Create a mixin class to add a skip parameter.

This mixin must be applied to a data_validation_framework.ElementValidationTask. It will create a skip parameter and wrap the validation function to just skip it if the skip argument is set to True. If skipped, it will keep the is_valid values as is and add a specific comment to inform the user.

Parameters:: default_value (bool) – The default value for the skip argument.

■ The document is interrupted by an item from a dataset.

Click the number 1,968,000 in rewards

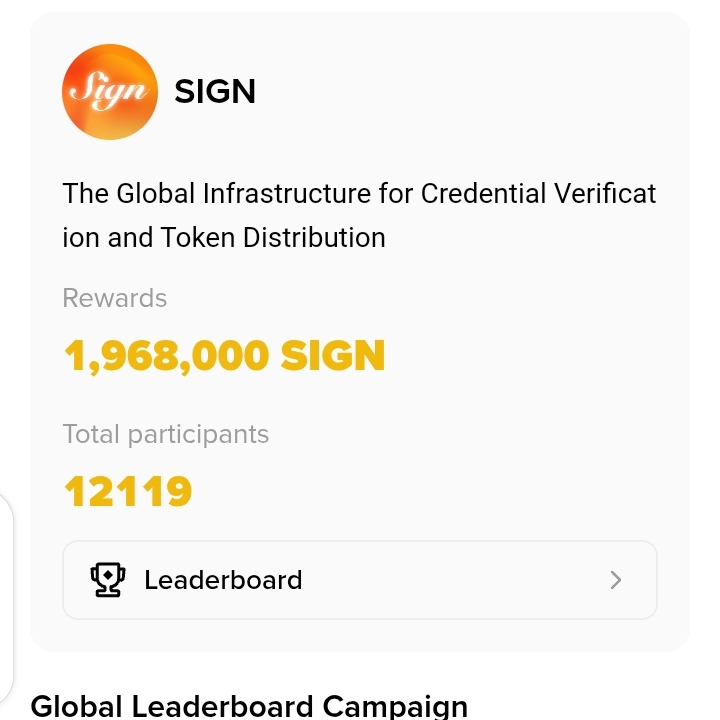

class data_validation_framework.task.TagResultOutputMixin(*args, **kwargs)¶

Bases: object

Initialize target prefixes and optionally add a tag to the result directory.

Warning

If this mixin is used alongside the luigi_tools.task.RerunMixin, then it can have two different behaviors:

if placed on the right side of the RerunMixin, a new tag is created and thus rerun does not do anything.
if placed on the left side of the RerunMixin, the targets from the tagged directory without conflict are removed then a new tagged directory with conflict is created.

target_cls¶: alias of TaggedOutputLocalTarget

exception data_validation_framework.task.ValidationError¶

Bases: Exception

Exception raised if the validation could not be performed properly.

class data_validation_framework.task.ValidationWorkflow(*args, **kwargs)¶

Bases: SetValidationTask, WrapperTask

Class to define and process a validation workflow.

gather_inputs = True¶

Gather the inputs in the pandas.DataFrame given to the validation_function().

Type:: bool

static validation_function(*args, **kwargs)¶

The validation function to apply to the current data set .

This method should usually do nothing for ValidationWorkflow as this class is only supposed to gather validation steps.

data_validation_framework.task.spec_report(task)¶: Hook to create a specification report.

data_validation_framework.task.success_summary(task)¶: Hook to log a summary report of the task.